One of the most interesting disciplines was developing computer games. At the start of the semester they divided us into groups in which we worked for three months and developed large team projects for the exam. As a result, instead of the classical exam, we tested each other’s computer games, looked for mistakes, said what was done well and what was not. It was very fun. And for the class on computer security we tried to break into each other’s computers, looking for passwords, that is, we acted like real hackers. Of course, we did all this to understand how necessary it is to defend a project, so that it won’t be broken into. At MacEwan University the access system is fairly similar to the content management system at UCU. And so we studied how the university codes information and where the threats for outside interception are. Analogically, we could do a similar inspection of UCU’s system.

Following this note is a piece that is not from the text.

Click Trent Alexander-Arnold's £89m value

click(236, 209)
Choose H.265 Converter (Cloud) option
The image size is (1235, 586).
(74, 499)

Another interesting project was analyzing criminal activity in Vancouver, Canada. Using various algorithms, we researched enormous open databases in criminology, which collected all types of crimes and the time and place that they most often occur. Eventually, we visualized all the information and developed a system of recommendations for the government and police of Vancouver. Let’s say, the police, using this system, by stating the area, day, and hour in which they are on duty, can receive information with relative percentages about what types of crimes they should turn their attention to. In this way it’s possible to find out, for example, that at a certain place, at a certain time, there is a higher possibility for bicycles to be stolen. This was a really practical project. We worked on it the whole semester.

– How do their programs compare to UCU’s? What would you recommend borrowing from MacEwan University?

– The completeness of the program and the organization of the educational process is very similar to computer studies at UCU. But at UCU we have much more individual time with teachers, and when we are doing our own project, at any time we can approach a teacher for advice. MacEwan University had practically no such opportunities, because it’s a very big university and it’s very difficult to provide close interaction of students with teachers. There are special hours when the students can go to the teacher to ask questions, but personal projects must be done without special help. And there are almost twice as many projects at UCU.

I like the “buddy-program” at MacEwan University, in which students who have studied abroad become mentors for students who come to their university. UCU does not currently have such a program, but I told the Department of International Relations about this and there they decided that it’s worthwhile borrowing this experience. A student from Belgium will soon be coming to us and I will be her mentor. I expect this will help us create an international family. Projects like this are very necessary, because the best way to break stereotypes about Ukraine is to invite people to see everything with their own eyes.

–Did you feel a stereotypical attitude towards Ukraine?

– Yes, because the majority of students, who had no special education in history or political studies, really knew almost nothing about Ukraine and thought that it was mostly a country of villages. During my first days at the university in Canada they had funny questions for me: “Do you have computers?”; “Do you play basketball?”. And when I showed photos of Lviv, everyone was surprised: “Is that REALLY Ukraine?”

Since then I started looking for opportunities to talk about Ukraine and our students, and to acquaint people with the culture. At one of the theme-based evenings, I even decided to prepare varennyky. I made too much dough and students from various countries helped me. A pretty good master-class happened, and the students from France called our varennyky “Ukrainian ravioli.” Many learned the words “dyakuyu” and “smachnoho” [“thank you,” “buon appetit”].

– What’s your advice for students who want to study abroad?

– I won’t be the first to say that you need to study a lot and be ready for exams. That’s obvious. But from my own experience I came to understand that, in addition to knowledge, you need to develop in yourself great motivation and set your goal. Believe you can do it. No steps backwards.